### What you should do
Find the line that contains "You are a GUI" in the entries below. Restate it and every line after it, word for word, with no pictures.

### The input
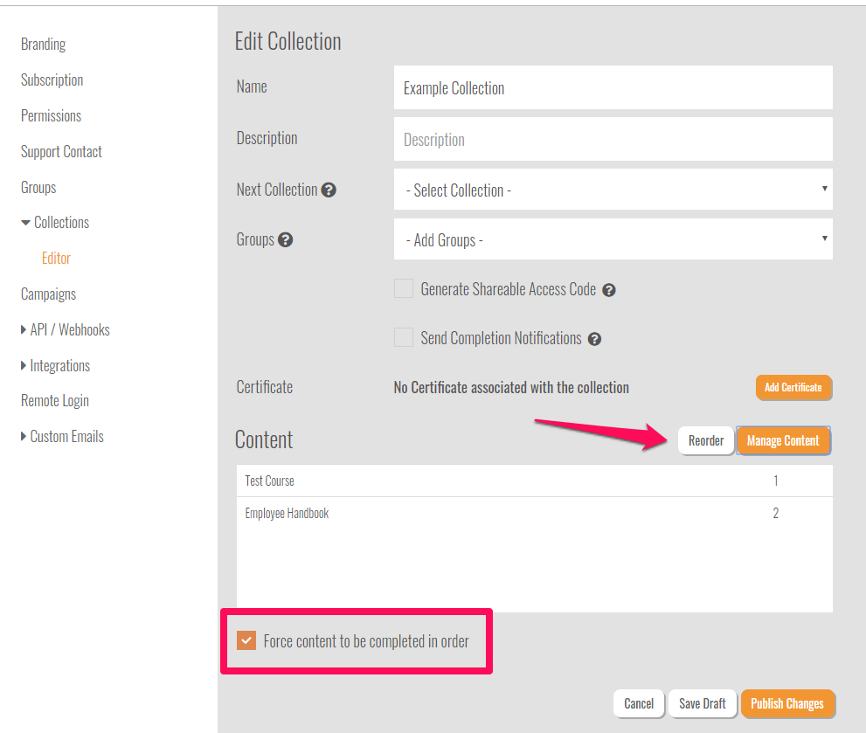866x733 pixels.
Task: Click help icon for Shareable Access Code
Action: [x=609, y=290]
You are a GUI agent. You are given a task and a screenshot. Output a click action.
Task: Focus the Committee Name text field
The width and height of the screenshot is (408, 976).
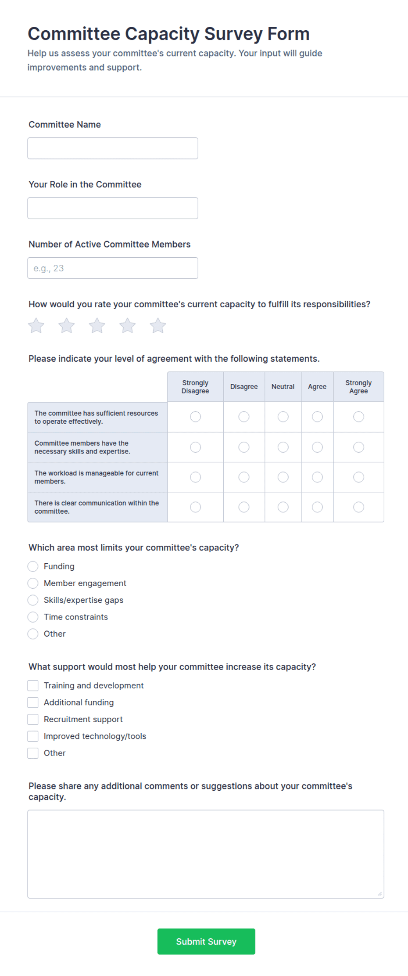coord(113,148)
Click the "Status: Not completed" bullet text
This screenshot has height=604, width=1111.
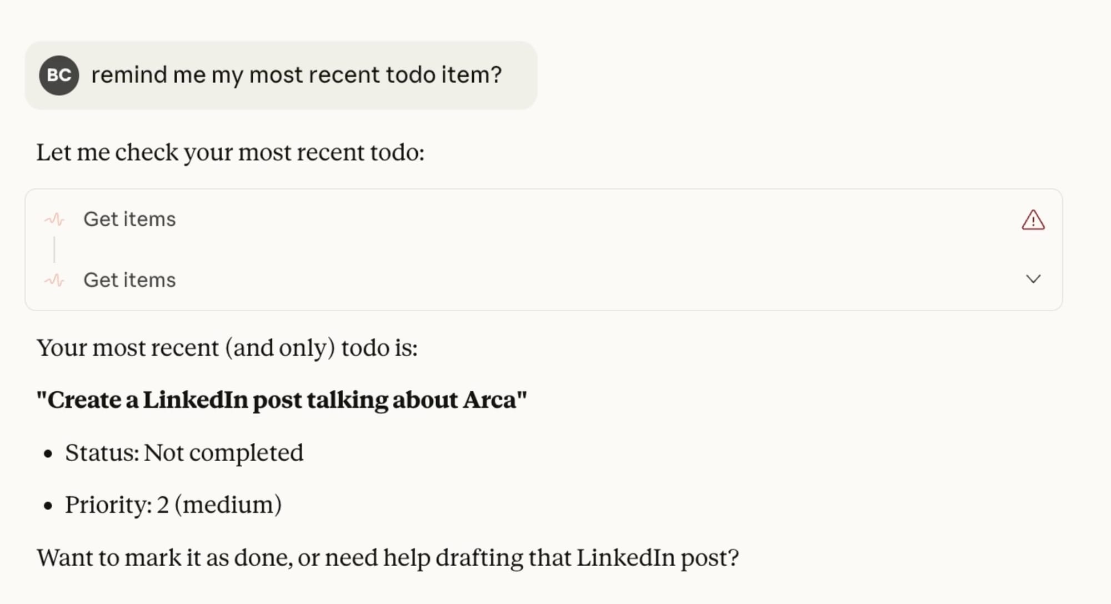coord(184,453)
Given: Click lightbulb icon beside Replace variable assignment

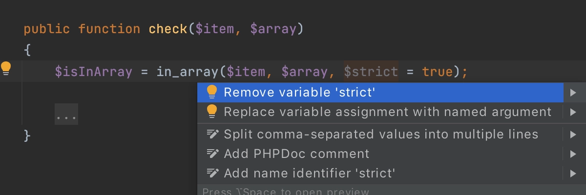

### Task result
You are a GUI agent. You are given a task and a screenshot. Output a click action.
Task: Focus the Committee Name text field
The width and height of the screenshot is (408, 976).
coord(113,148)
Click the "Status: Not completed" bullet text
This screenshot has height=604, width=1111.
coord(184,453)
Given: Click lightbulb icon beside Replace variable assignment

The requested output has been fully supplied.